Recompiled it looks like this:
<+0>: endbr64
<+4>: mov %gs:0x22b9f44(%rip),%rax # 0xffffffff8450f010 <cpu_current_top_of_stack>
<+12>: sub $0xa8,%rax
<+18>: cmp %rdi,%rax
<+21>: je 0xffffffff82255114 <sync_regs+84>
<+23>: xor %ecx,%ecx
<+25>: mov %ecx,%edx
<+27>: add $0x20,%ecx
<+30>: mov (%rdi,%rdx,1),%r10
<+34>: mov 0x8(%rdi,%rdx,1),%r9
<+39>: mov 0x10(%rdi,%rdx,1),%r8
<+44>: mov 0x18(%rdi,%rdx,1),%rsi
<+49>: mov %r10,(%rax,%rdx,1)
<+53>: mov %r9,0x8(%rax,%rdx,1)
<+58>: mov %r8,0x10(%rax,%rdx,1)
<+63>: mov %rsi,0x18(%rax,%rdx,1)
<+68>: cmp $0xa0,%ecx
<+74>: jb 0xffffffff822550d9 <sync_regs+25>
<+76>: mov (%rdi,%rcx,1),%rdx
<+80>: mov %rdx,(%rax,%rcx,1)
<+84>: jmp 0xffffffff822673e0 <__x86_return_thunk>
bloat-o-meter says:
Total: Before=30021301, After=30089151, chg +0.23%
There are of course other spots which are modified and they also see a
reduction in time spent.
Bench results in compilations completed in a 10 second period with /tmp
backed by tmpfs:
before:
978 ops (97 ops/s)
979 ops (97 ops/s)
978 ops (97 ops/s)
979 ops (97 ops/s)
979 ops (97 ops/s)
979 ops (97 ops/s)
979 ops (97 ops/s)
979 ops (97 ops/s)
979 ops (97 ops/s)
979 ops (97 ops/s)
after:
997 ops (99 ops/s)
997 ops (99 ops/s)
997 ops (99 ops/s)
997 ops (99 ops/s)
997 ops (99 ops/s)
997 ops (99 ops/s)
997 ops (99 ops/s)
997 ops (99 ops/s)
997 ops (99 ops/s)
996 ops (99 ops/s)
I'm running this with debian 12 userspace (gcc 12.2.0).

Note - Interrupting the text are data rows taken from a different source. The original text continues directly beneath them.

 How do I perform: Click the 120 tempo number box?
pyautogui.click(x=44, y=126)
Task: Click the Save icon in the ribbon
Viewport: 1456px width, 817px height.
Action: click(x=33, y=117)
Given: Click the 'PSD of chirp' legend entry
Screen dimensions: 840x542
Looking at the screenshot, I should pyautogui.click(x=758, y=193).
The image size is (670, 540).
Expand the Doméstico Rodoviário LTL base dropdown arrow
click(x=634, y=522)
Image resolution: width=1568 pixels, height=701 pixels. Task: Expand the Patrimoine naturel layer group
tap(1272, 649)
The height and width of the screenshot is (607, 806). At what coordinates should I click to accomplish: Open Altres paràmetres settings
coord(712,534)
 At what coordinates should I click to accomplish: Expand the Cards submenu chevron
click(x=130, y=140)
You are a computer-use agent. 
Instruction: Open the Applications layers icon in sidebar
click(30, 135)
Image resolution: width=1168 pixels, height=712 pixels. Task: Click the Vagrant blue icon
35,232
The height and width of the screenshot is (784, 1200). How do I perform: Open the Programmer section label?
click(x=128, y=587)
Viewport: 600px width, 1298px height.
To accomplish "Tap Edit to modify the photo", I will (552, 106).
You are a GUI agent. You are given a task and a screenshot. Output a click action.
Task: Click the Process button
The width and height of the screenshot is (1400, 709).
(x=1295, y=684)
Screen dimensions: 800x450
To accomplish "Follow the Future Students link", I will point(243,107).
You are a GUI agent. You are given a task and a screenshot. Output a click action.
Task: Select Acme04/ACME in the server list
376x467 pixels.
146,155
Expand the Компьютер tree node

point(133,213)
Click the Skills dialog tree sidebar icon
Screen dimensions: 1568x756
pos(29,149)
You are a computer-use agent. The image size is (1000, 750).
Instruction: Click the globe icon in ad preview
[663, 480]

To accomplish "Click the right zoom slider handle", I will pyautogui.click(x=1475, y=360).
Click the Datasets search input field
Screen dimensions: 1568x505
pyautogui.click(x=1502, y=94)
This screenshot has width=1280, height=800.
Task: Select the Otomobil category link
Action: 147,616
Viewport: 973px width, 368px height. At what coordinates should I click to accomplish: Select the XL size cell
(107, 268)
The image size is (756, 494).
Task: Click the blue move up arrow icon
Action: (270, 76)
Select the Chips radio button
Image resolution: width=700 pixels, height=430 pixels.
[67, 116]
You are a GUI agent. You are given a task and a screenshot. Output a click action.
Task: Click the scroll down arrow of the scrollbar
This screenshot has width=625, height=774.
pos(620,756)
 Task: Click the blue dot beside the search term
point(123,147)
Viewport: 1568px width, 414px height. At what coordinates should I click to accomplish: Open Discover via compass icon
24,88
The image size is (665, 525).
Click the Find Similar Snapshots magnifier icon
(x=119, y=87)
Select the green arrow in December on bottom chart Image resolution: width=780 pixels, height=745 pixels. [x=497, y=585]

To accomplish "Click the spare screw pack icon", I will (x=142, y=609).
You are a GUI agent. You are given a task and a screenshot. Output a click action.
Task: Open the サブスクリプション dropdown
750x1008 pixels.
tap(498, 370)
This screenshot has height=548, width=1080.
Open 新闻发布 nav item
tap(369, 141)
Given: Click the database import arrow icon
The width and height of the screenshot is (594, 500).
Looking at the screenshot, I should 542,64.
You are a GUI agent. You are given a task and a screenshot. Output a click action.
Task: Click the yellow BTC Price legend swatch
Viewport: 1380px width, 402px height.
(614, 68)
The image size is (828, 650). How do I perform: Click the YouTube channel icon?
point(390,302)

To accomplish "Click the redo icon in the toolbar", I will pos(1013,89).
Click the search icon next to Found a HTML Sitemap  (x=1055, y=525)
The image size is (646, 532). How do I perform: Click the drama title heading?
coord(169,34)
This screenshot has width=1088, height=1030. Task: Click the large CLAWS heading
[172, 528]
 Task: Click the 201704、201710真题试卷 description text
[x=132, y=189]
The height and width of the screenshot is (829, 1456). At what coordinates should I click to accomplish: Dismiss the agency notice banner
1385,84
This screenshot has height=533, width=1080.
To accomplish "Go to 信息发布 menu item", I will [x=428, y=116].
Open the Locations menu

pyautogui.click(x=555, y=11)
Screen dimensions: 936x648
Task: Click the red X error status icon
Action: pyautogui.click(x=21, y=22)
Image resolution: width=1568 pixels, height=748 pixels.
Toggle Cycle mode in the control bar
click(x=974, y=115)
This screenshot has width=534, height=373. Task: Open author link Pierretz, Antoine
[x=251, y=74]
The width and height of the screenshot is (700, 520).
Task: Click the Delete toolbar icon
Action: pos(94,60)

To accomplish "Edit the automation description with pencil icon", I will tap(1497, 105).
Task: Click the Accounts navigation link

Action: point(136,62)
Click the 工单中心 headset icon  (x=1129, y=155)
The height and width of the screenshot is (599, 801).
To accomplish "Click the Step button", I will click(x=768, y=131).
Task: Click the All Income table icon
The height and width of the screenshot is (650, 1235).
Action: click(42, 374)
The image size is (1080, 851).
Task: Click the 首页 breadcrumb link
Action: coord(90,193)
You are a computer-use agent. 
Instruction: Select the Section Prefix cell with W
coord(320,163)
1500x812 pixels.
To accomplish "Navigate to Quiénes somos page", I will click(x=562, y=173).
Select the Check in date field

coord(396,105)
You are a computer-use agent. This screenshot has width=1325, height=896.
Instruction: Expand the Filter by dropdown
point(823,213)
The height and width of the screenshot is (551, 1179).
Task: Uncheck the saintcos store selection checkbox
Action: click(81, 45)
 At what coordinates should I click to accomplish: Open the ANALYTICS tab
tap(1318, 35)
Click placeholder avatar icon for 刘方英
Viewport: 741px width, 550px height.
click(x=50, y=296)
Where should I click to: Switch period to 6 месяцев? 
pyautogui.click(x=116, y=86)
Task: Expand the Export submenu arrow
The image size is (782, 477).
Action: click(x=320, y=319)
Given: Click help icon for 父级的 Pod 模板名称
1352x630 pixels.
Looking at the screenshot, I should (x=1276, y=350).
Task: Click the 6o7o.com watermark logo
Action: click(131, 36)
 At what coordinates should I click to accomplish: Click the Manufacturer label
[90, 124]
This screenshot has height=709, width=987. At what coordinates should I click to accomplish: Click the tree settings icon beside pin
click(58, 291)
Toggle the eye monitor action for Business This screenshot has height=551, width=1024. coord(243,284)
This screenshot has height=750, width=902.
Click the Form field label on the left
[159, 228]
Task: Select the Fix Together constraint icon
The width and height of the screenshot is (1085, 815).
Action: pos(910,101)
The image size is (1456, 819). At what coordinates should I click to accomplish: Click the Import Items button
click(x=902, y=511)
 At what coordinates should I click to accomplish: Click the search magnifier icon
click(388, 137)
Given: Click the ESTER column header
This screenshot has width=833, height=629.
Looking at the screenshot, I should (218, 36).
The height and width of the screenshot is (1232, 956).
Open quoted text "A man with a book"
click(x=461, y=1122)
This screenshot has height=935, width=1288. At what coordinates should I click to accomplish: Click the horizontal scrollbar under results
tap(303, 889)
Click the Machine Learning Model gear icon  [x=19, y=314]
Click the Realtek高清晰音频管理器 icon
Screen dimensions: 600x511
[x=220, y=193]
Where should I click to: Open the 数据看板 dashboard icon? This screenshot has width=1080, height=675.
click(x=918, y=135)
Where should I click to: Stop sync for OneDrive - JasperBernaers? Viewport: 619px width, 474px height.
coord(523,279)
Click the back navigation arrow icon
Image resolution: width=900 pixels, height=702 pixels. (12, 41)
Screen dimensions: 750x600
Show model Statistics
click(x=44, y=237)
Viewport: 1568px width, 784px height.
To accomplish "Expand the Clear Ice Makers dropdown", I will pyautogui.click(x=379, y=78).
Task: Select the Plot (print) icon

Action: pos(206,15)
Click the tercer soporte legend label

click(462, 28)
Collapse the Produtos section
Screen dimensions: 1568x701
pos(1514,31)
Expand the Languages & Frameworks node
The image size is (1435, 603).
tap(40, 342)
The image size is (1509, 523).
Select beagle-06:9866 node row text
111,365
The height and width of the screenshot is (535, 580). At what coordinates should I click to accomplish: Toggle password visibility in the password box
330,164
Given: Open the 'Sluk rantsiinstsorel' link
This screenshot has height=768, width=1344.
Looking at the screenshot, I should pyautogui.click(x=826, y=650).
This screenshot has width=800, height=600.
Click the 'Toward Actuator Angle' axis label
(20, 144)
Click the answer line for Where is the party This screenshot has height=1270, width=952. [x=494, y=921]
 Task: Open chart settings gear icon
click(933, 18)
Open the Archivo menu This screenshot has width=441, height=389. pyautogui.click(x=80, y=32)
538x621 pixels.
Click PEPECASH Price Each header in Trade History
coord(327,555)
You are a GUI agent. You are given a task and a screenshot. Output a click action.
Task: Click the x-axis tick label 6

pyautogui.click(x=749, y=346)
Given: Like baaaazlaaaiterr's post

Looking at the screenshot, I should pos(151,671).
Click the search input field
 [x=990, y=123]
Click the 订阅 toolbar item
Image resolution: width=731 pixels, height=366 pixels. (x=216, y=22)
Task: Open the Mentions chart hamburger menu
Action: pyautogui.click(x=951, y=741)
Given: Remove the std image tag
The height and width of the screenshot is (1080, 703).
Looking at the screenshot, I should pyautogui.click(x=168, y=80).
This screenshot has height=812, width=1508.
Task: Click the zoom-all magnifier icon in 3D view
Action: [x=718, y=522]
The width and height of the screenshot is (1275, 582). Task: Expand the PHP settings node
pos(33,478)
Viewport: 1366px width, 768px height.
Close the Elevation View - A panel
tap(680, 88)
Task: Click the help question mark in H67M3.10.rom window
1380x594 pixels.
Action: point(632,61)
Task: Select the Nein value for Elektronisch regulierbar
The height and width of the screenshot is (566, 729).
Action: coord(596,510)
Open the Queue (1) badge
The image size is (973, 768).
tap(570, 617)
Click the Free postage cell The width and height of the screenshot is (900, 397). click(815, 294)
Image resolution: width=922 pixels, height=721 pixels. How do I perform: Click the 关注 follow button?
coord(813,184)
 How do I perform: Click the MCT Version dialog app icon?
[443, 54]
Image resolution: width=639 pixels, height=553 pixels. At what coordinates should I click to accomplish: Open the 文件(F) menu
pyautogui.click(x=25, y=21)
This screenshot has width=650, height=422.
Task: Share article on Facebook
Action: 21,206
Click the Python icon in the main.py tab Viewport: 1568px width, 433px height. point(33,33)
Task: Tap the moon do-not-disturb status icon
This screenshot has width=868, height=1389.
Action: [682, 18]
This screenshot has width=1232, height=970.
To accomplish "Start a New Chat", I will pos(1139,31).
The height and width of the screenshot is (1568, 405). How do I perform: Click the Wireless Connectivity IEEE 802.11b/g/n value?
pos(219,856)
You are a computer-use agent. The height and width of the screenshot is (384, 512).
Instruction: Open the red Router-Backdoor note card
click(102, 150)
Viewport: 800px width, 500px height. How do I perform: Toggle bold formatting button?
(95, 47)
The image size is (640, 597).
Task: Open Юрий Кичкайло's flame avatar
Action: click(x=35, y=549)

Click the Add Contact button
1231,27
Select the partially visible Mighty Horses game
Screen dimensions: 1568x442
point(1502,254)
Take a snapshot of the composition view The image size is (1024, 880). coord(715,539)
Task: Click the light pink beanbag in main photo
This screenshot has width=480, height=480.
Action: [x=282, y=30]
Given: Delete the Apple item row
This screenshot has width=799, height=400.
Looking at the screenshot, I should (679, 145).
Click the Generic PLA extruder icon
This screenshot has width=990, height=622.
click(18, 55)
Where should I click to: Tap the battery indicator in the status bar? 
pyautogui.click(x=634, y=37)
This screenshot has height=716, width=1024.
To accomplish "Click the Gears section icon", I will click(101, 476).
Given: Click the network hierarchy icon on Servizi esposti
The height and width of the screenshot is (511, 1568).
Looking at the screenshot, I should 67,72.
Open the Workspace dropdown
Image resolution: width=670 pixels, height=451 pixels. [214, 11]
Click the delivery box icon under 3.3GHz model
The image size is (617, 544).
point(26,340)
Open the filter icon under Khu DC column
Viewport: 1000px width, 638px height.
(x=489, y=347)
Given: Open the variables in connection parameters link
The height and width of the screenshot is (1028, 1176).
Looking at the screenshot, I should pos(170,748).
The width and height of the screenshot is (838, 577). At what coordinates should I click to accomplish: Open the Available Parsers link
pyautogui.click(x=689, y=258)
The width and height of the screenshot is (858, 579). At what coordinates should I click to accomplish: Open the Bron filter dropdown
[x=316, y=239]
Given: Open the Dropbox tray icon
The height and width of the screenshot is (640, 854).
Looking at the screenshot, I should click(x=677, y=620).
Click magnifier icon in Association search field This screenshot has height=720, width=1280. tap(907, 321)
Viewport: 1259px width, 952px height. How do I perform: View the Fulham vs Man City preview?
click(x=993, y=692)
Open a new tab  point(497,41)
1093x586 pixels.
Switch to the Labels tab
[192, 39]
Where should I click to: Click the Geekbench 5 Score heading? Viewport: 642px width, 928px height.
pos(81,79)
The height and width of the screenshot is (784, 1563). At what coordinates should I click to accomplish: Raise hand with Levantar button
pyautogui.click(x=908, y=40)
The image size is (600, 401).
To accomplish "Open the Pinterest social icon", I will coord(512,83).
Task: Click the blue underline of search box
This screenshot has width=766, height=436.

I asked the LKP folk to bench but did not get a response yet:
https://lore.kernel.org/oe-lkp/CAGudoHHd8TkyA1kOQ2KtZdZJ2VxUW=2mP-JR0t_oR07TfrwN8w@xxxxxxxxxxxxxx/
Repro instructions:
for i in $(seq 1 10); do taskset --cpu-list 1 ./ccbench 10; done
taskset is important as otherwise processes roam around the box big
time.
Attached files are:
- cc.c for will-it-scale if someone wants to profile the thing while it
loops indefinitely
- src0.c -- hello world for reference, plop into /src/src0.c
- ccbench.c is the bench; compile with cc -O2 -o ccbench ccbench.c
It spawns gcc through system() forcing it to go through the shell, which
mimicks what happens when compiling with make.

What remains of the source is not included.